[Gespeicherte Dateneinträge]
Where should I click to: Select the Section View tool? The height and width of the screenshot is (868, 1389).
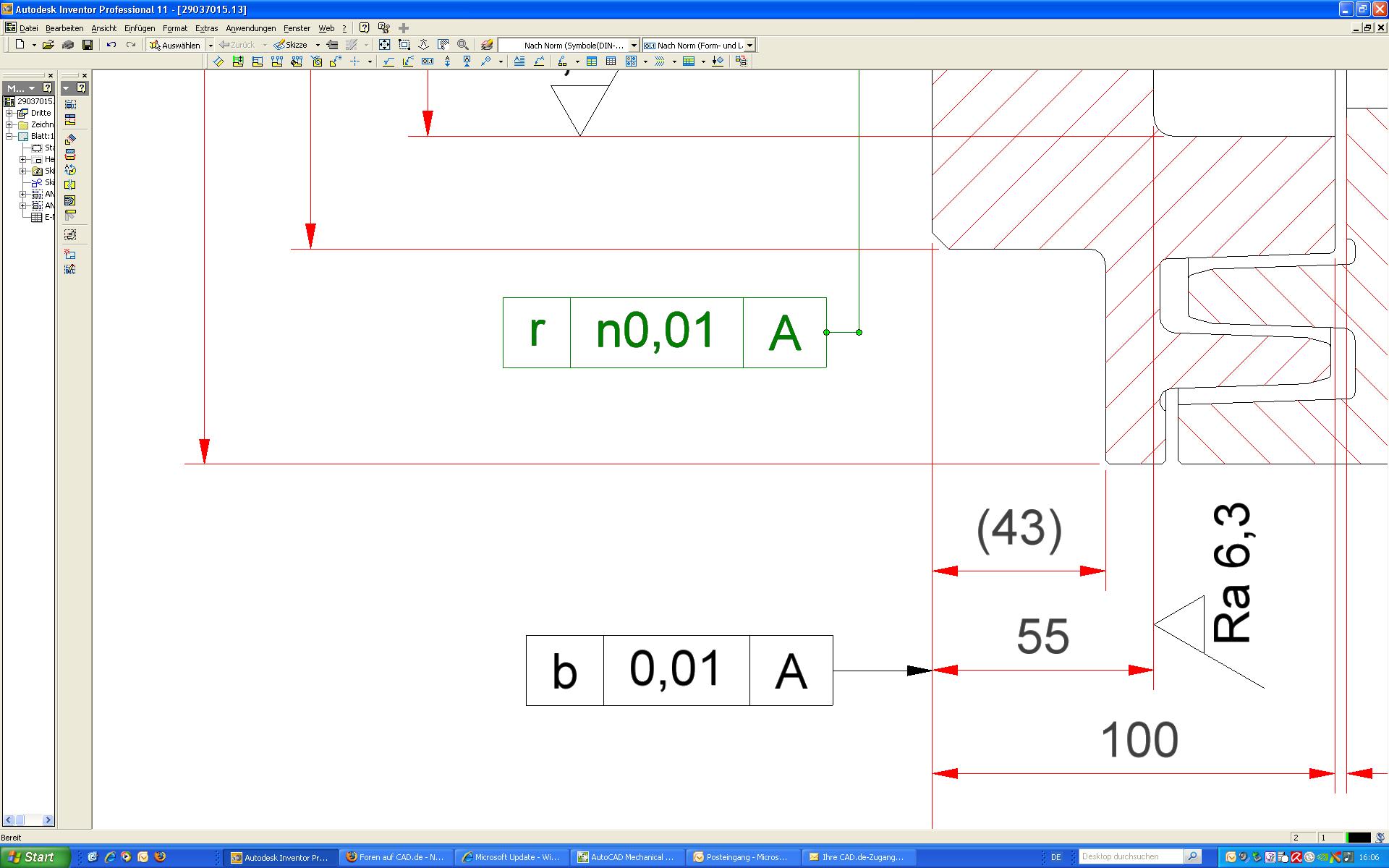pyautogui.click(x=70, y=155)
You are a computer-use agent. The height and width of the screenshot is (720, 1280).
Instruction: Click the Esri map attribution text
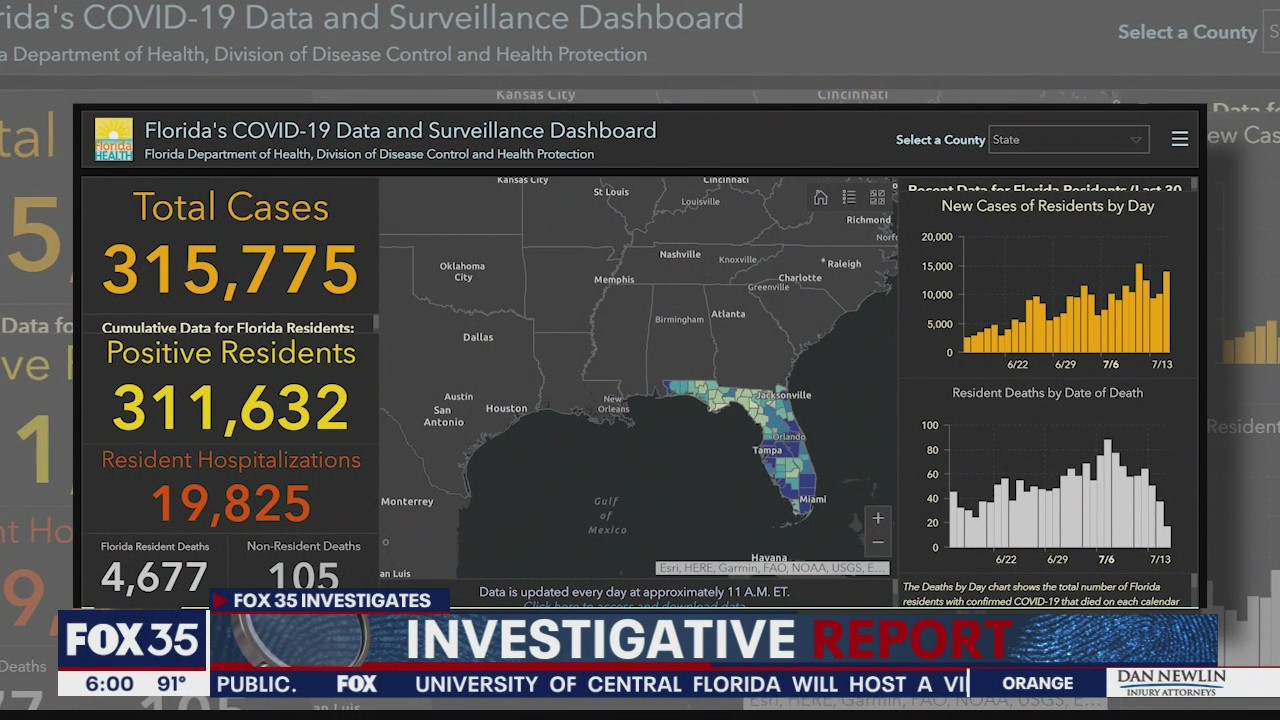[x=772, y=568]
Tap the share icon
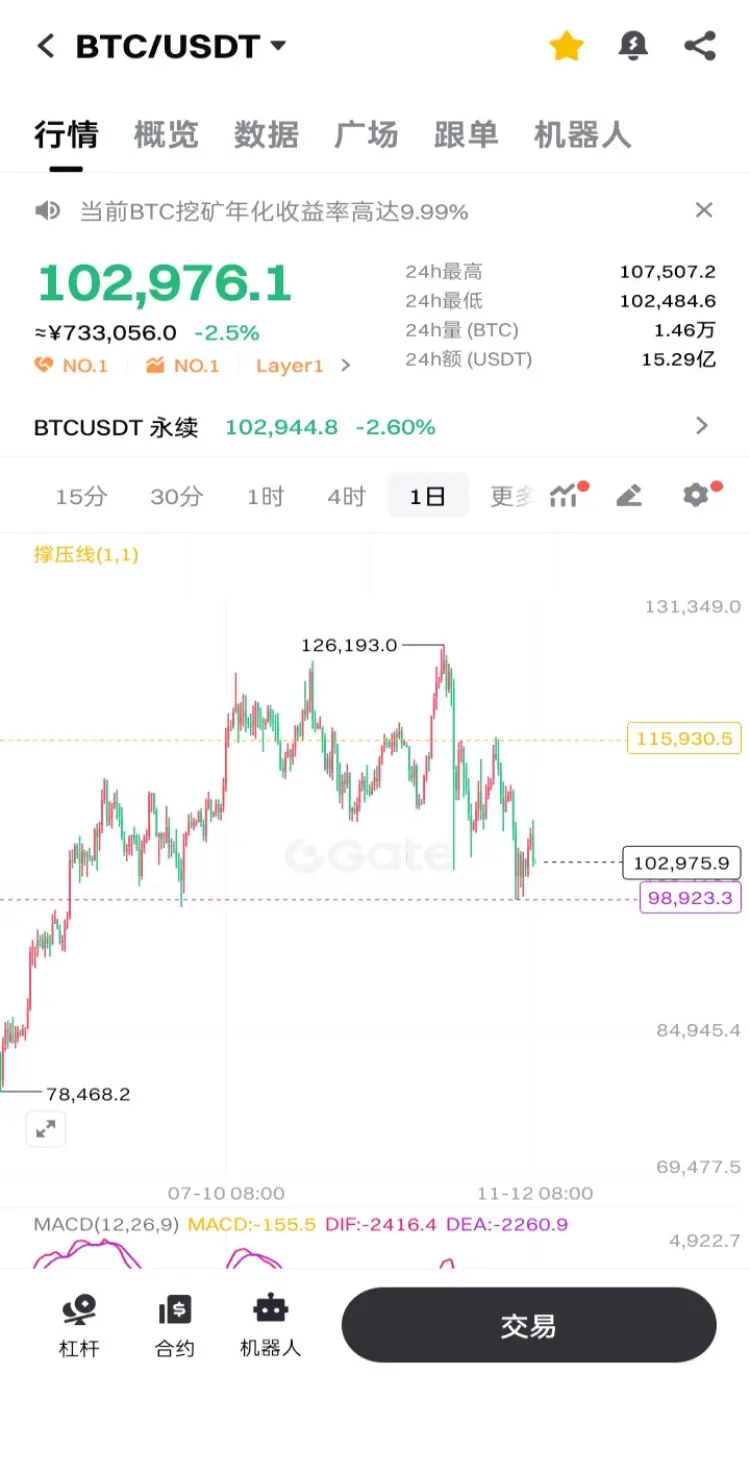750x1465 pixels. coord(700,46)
---
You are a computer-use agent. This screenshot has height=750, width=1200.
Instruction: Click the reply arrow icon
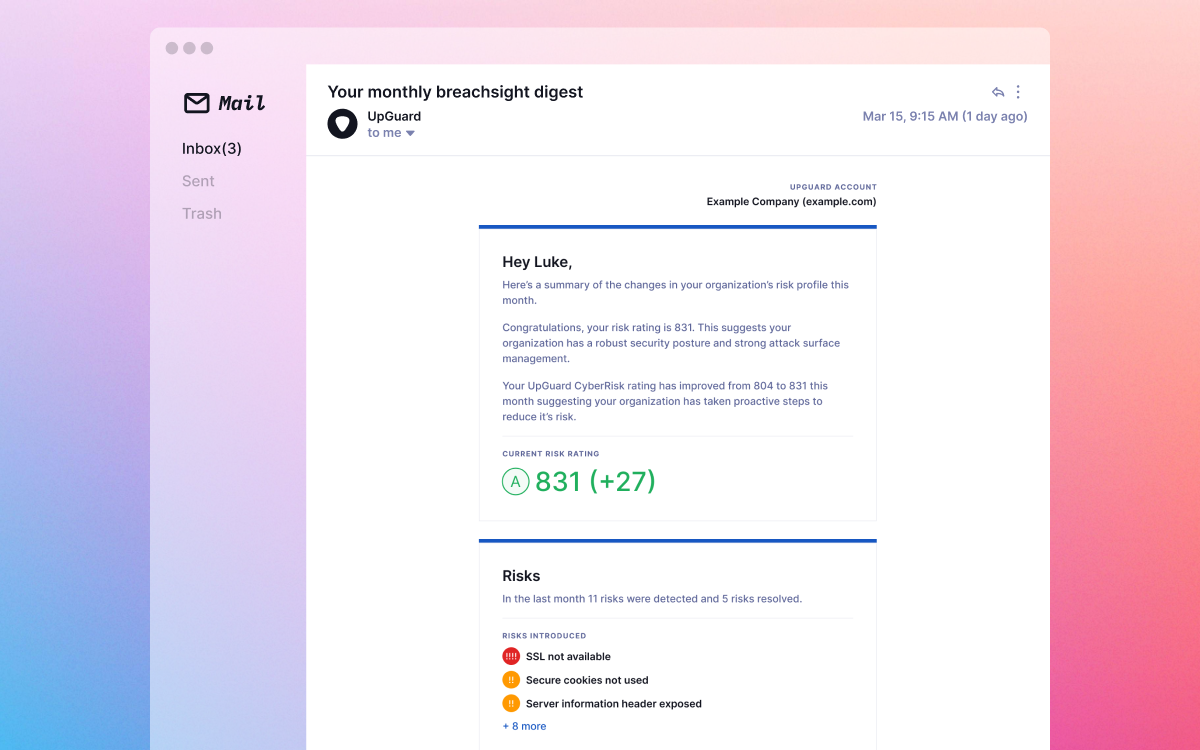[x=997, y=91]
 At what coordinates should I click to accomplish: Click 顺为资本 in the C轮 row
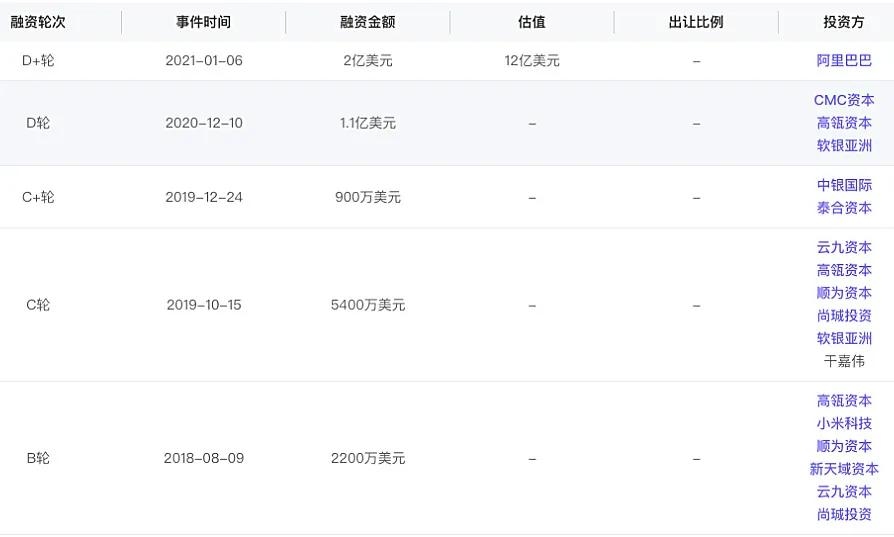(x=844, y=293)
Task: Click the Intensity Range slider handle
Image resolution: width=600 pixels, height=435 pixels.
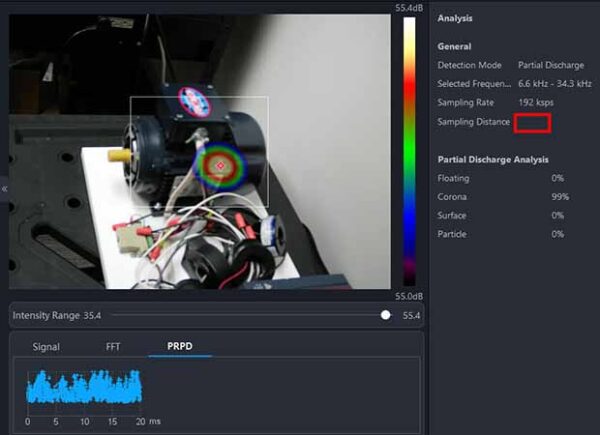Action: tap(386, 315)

### AUFGABENBESCHREIBUNG
Stelle die Zeilen des Materials, beginnend mit der Zeile mit "At what coordinates" und weiter bis einschließlich der Zeile mit "Action: tap(386, 315)", als JSON-Liste von Zeichenketten dar, eine Zeichenkette pro Zeile und ohne Leerzeilen. Die Bilder gehören nicht in die Antwort.

### ERGEBNIS FOLGT
[
  " At what coordinates should I click to accomplish: Click 顺为资本 in the C轮 row",
  "(x=844, y=293)",
  "Task: Click the Intensity Range slider handle",
  "Image resolution: width=600 pixels, height=435 pixels.",
  "Action: tap(386, 315)"
]